- [Provided passage]:

Wednesday, December 2, 2015

Addressing claim construction issues, the U.S. Court of Appeals for the Federal Circuit affirmed in part, reversed in part and remanded a district court’s summary judgment rulings finding that the district court did not properly consider the disputed terms in the context of the claims and the specification. Atlas IP, LLC v. Medtronic, Inc., Case Nos. 15-1071; -1105 (Fed. Cir., Oct. 29, 2015) (Taranto, J.).

Atlas sued Medtronic alleging infringement of a patent related to a protocol for controlling wireless network communications between a hub and remotes. The district court had already construed the claims of this patent in a related case (Atlas IP, LLC v. St. Jude Medical, Inc.), and adopted those constructions here. The district court granted summary judgment in Medtronic’s favor with respect to non-infringement and in Atlas’ favor with respect to a lack of anticipation or obviousness. Atlas appealed the non-infringement ruling, and Medtronic cross-appealed the validity ruling.

- [Provided data]:

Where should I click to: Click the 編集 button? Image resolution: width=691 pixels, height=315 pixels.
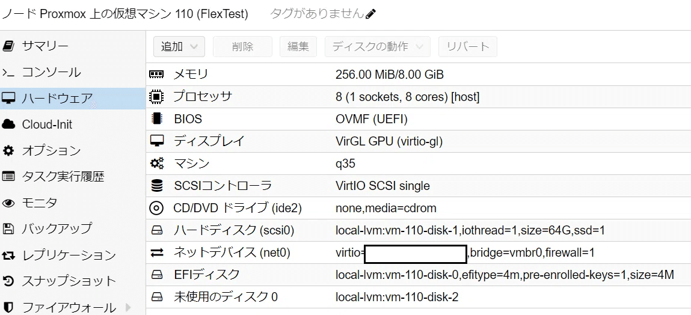tap(298, 46)
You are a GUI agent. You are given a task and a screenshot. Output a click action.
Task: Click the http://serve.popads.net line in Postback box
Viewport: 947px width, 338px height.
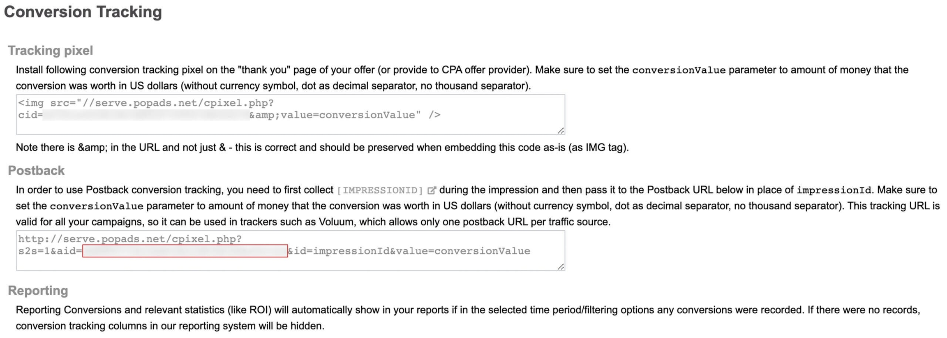pyautogui.click(x=130, y=239)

- [Tasks for this exercise]:
1. Please reproduce the patent case summary word for word, between "Atlas sued Medtronic" and "the validity ruling.", inclusive.
2. In the patent case summary, which party cross-appealed the validity ruling?
3. Continue the patent case summary from its last sentence.

- [Task responses]:
1.
Atlas sued Medtronic alleging infringement of a patent related to a protocol for controlling wireless network communications between a hub and remotes. The district court had already construed the claims of this patent in a related case (Atlas IP, LLC v. St. Jude Medical, Inc.), and adopted those constructions here. The district court granted summary judgment in Medtronic’s favor with respect to non-infringement and in Atlas’ favor with respect to a lack of anticipation or obviousness. Atlas appealed the non-infringement ruling, and Medtronic cross-appealed the validity ruling.

2. Medtronic cross-appealed the validity ruling.

3.
The Federal Circuit began its analysis noting that the question of infringement turned entirely on the proper construction for the term “establishing.” The district court held that the term “establishing” required the endpoint of the communication cycle to be communicated to the remotes before any remote transmits frames to the hub. On appeal, Atlas argued that the term “establishing” should be construed as “initiating,” in accordance with its plain and ordinary meaning. According to Atlas, “initiating” meant that the hub need not define the start and duration of communication cycles and their intervals, let alone transmit that definitional information. The Court disagreed, explaining that, in the context of the patent, the word must mean more than simply “initiating.” Rather, the context made clear that “establishing” means that information must be sent before the remotes begin transmitting. The Court also rejected Atlas’ reliance on a claim differentiation argument, explaining that the Court has “been cautious in assessing the force of claim differentiation in particular settings, recognizing that patentees often use different language to capture the same invention, discounting it where it is invoked based on independent claims rather than the relation of an independent and dependent claim, and not permitting it to override the strong evidence of meaning supplied by the specification.”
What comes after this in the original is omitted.